Henry Moore

Draped Reclining Figure

LE Lithograph

# 2 of 50 

signed and numbered by the artist

image area approx 30" wide x 18" high

framed size approx 40" wide x 26" high
excellent condition. 


Professionally matted and framed in original gallery frame.  Certificate of authenticity from Wolf Schulz Gallery in London.

Modernist sculptor Henry Moore was the most celebrated sculptor of his time.  Moore was born in July 1898 in Castleford, Yorkshire, Englands.  In September 1919 he attended Leeds School of Art on an ex-serviceman's grant. He was soon recognized as a star pupil, and in 1921 won a scholarship to the Royal College of Art in London.  Moore acquired a great interest in primitive art, particularly pre-Columbian sculpture.   In 1926 he held his first one man show, which attracted some distinguished purchasers including Augustus John, Henry Lamb and Jacob Epstein. He was also commissioned to provide a sculpture for the new London headquarters of the London Underground.


Moore  was driven by the idea of direct carving, and at this time everything was laboriously hewn by hand. Moore, though reluctant to join any stylistic grouping, became interested in Surrealism, and showed at the International Exhibition of Surrealist Art held in London in 1936. This was also the year in which his work was first seen in the USA: he was included in an exhibition entitled Cubism and Abstract Art, at the Museum of Modern Art in New York.


In 1943 that he received a  commission for a figure of a Virgin and Child for the church of St Matthew's, Northampton. This was his first draped figure and a more traditional and accessible image than anything he had made so far. The theme of mothers and children continued in his post war sculpture, inspired now by something personal - the birth of a daughter in 1946.


The year 1946 also marked an important stage in the growth of Moore's public reputation - a retrospective exhibition of his work at the Museum of Modern Art in New York was a triumphant success. The show later travelled to Chicago and San Francisco, and then on to Australia. In 1948 Moore was asked to take part in the first post war Biennale in Venice, and carried off the main prize for sculpture. His stature as an artist of international reputation was thus confirmed.


Moore now began to shift from direct carving to the modeling he had once despised. He began in 1952 by building an experimental foundry at the bottom of his garden, in order to learn the fundaments of the process.


Moore created a large number of commissioned works on a massive scale. Some of these, like the screen for the Time Life building in London executed in 1952, could be carved, but others, like the massive Reclining Figure for the Lincoln Center in New York (1961-65), had to be cast. Others again, like another Reclining Figure made for the Unesco Headquarters in Paris (1957-58), though still made of stone, were largely shaped by assistants. 

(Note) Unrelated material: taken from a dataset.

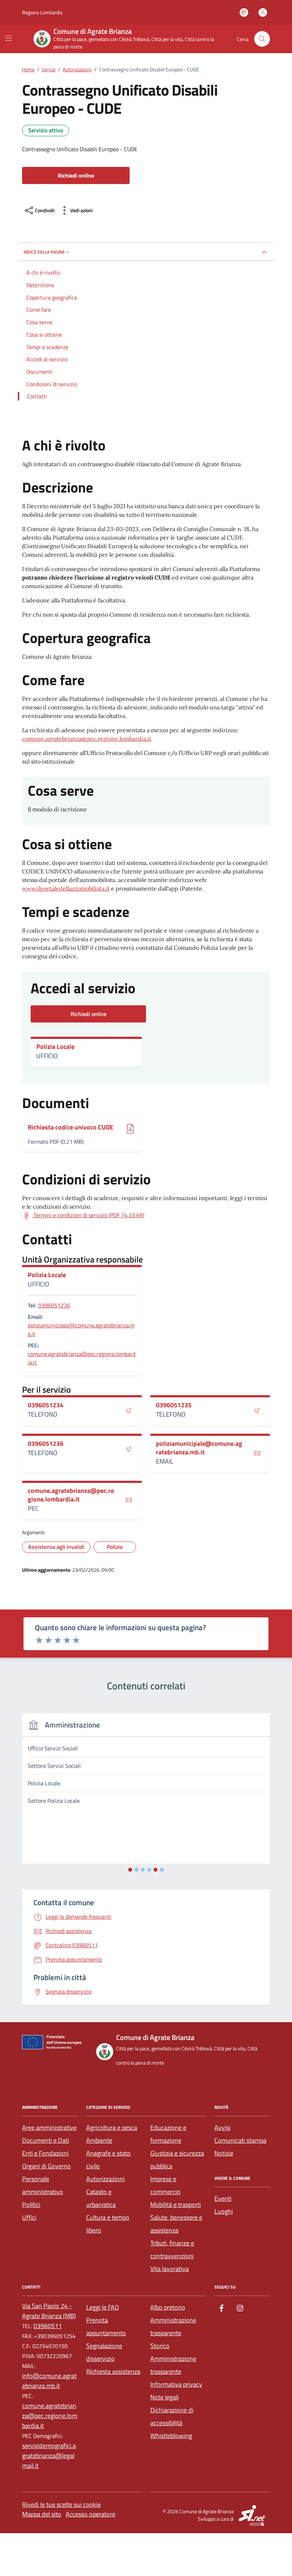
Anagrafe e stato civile (108, 2159)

In his final years, Moore was increasingly criticized for the amount of work he was prepared to leave to his assistants, and for the resulting insensitivity of surface in many of his larger works. The best of his late work is to be found in his drawings. While those of his active maturity nearly always seem to have been made with sculpture in mind.


He was made a Companion of Honour in 1955, and a member of the Order of Merit in 1963. These marks of distinction showed the extent to which Modernist art had now been absorbed and accepted by the traditionally conservative British cultural establishment. His work remained in demand to the end of his life, and continues to fetch high prices at auction.